_EXERCISE REQUIREMENTS_
1) Please answer these questions from the severance agreement excerpt:
(a) Which executive officer's payments are limited to amounts exceeding those under his Employment Agreement?
(b) Within how many years after a Change in Control must the termination or resignation take place?
(c) What normal retirement age does it give?
2) List each reason for termination of employment that the severance agreement excerpt excludes from the first condition for the lump sum payment.

The Company has entered into Executive Severance Agreements (the
"Agreements") with all the executive officers named in the Summary Compensation
Table, as designated by the Board of Directors. (In the case of William D.
Zollars, payments are only to the extent that they would exceed payments under
the "change of control" provisions of Mr. Zollars' Employment Agreement.)
In the event of a "Change in Control" of the Company followed within two
years by (1) the termination of the executive's employment for any reason other
than death, disability, retirement or "cause" or (2) the resignation of the
executive due to an adverse change in title, authority or duties, a transfer to
a new location, a reduction in salary, or a reduction in fringe benefits or
annual bonus below a level consistent with the Company's practice prior to the
Change of Control, the Agreements provide that the executive shall be paid a
lump sum cash amount equal to the sum of (a) two times the executive's highest
compensation (salary plus bonus) for any consecutive 12-month period within the
previous three years. If the executive is within 10 years of his normal
retirement age (65), then the executive would be paid three times such highest
compensation. The above-described payments are also subject to a gross-up
provision in the event that it is determined that the benefits provided by the
Agreements are subject to the excise tax imposed by Section 4999 of the Internal
Revenue Code of 1986.

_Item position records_

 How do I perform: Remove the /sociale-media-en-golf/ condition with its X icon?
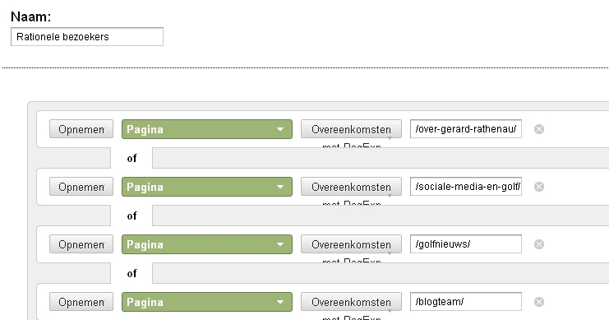click(x=538, y=187)
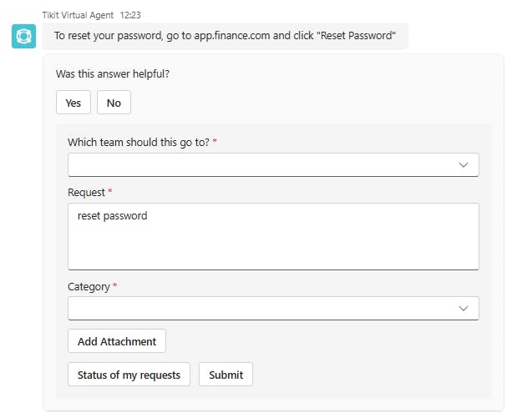Click the Category field label
This screenshot has height=418, width=517.
pyautogui.click(x=89, y=286)
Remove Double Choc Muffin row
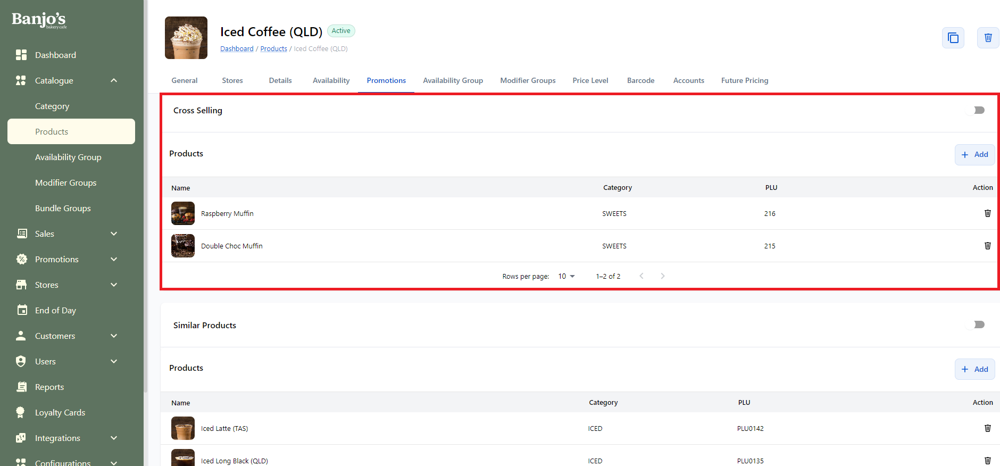 [x=987, y=246]
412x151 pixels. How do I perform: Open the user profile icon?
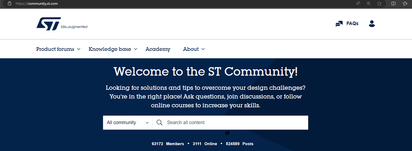coord(372,24)

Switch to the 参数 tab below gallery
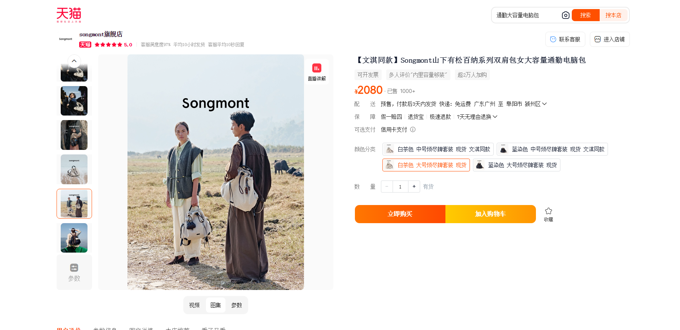(236, 305)
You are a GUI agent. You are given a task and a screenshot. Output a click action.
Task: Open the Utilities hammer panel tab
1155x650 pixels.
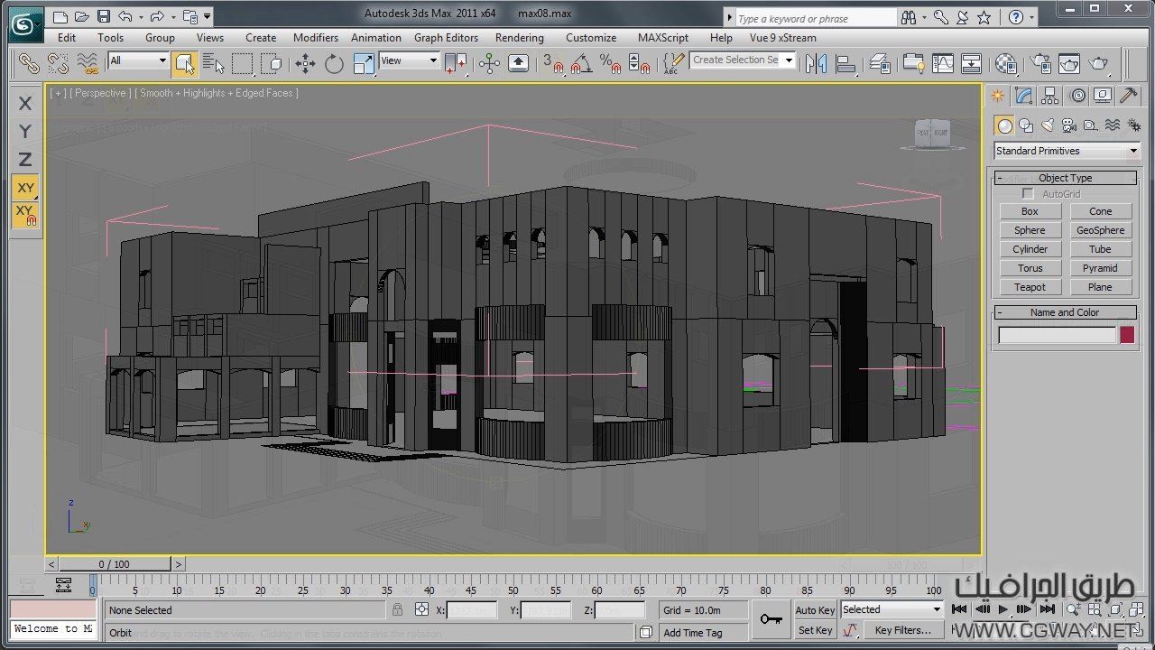coord(1128,96)
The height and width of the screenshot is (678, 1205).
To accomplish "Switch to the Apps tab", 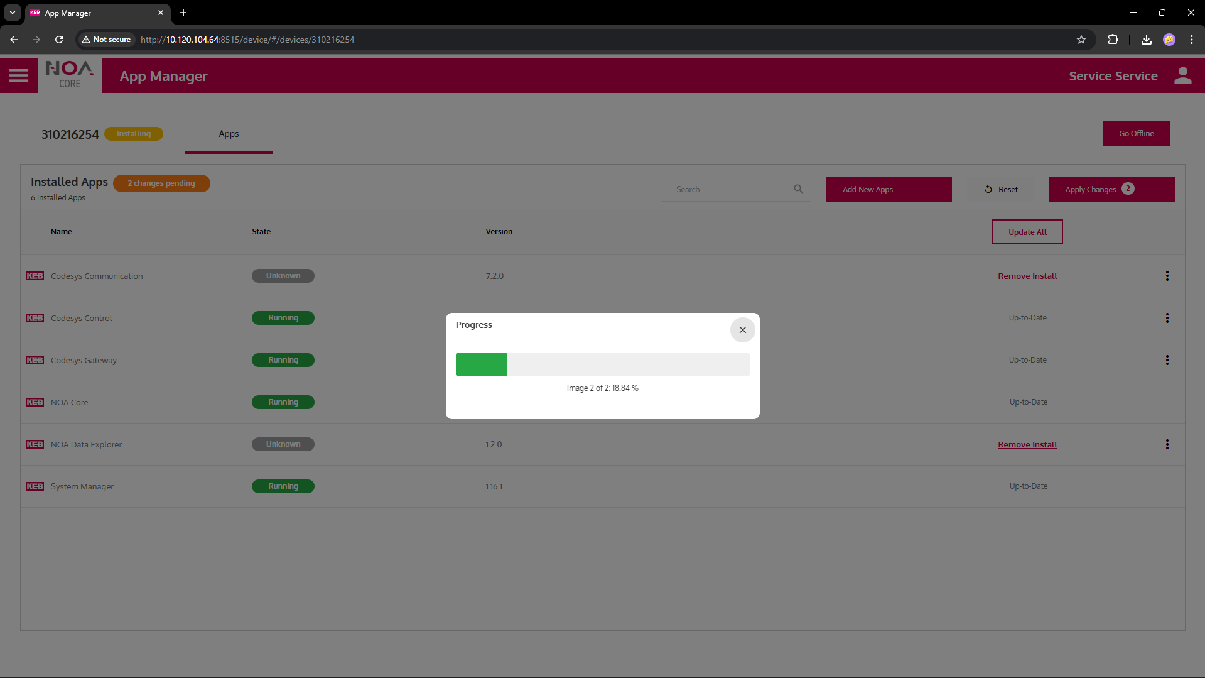I will click(x=229, y=134).
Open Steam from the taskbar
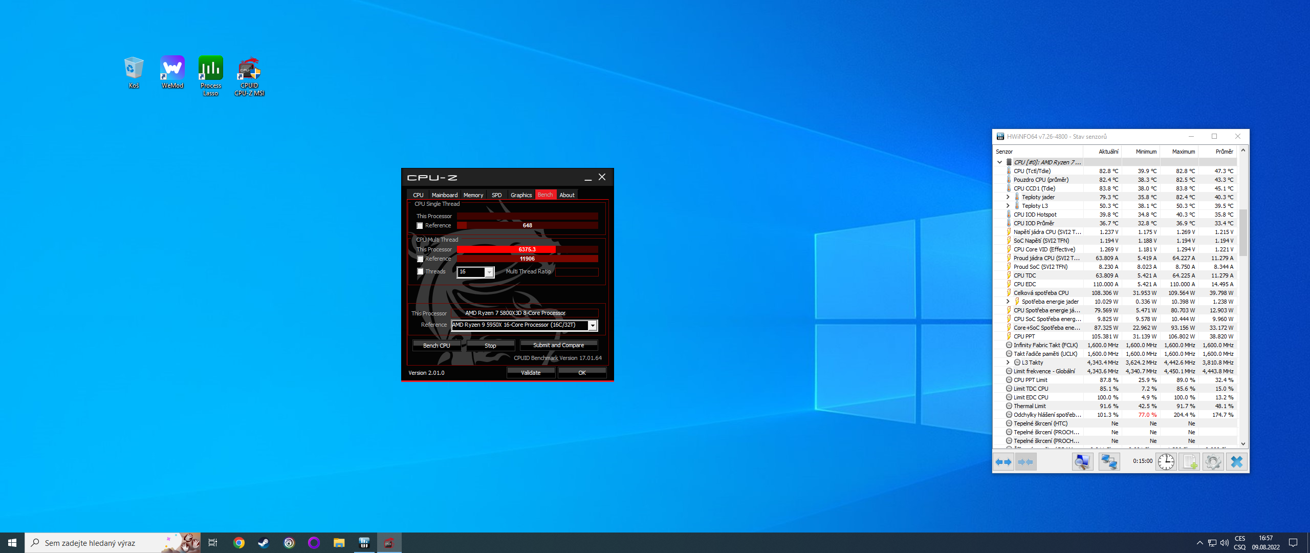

_SOLUTIONS BY TASK_
1)
(a) William D. Zollars
(b) Two years
(c) 65

2)
- Death
- Disability
- Retirement
- "Cause"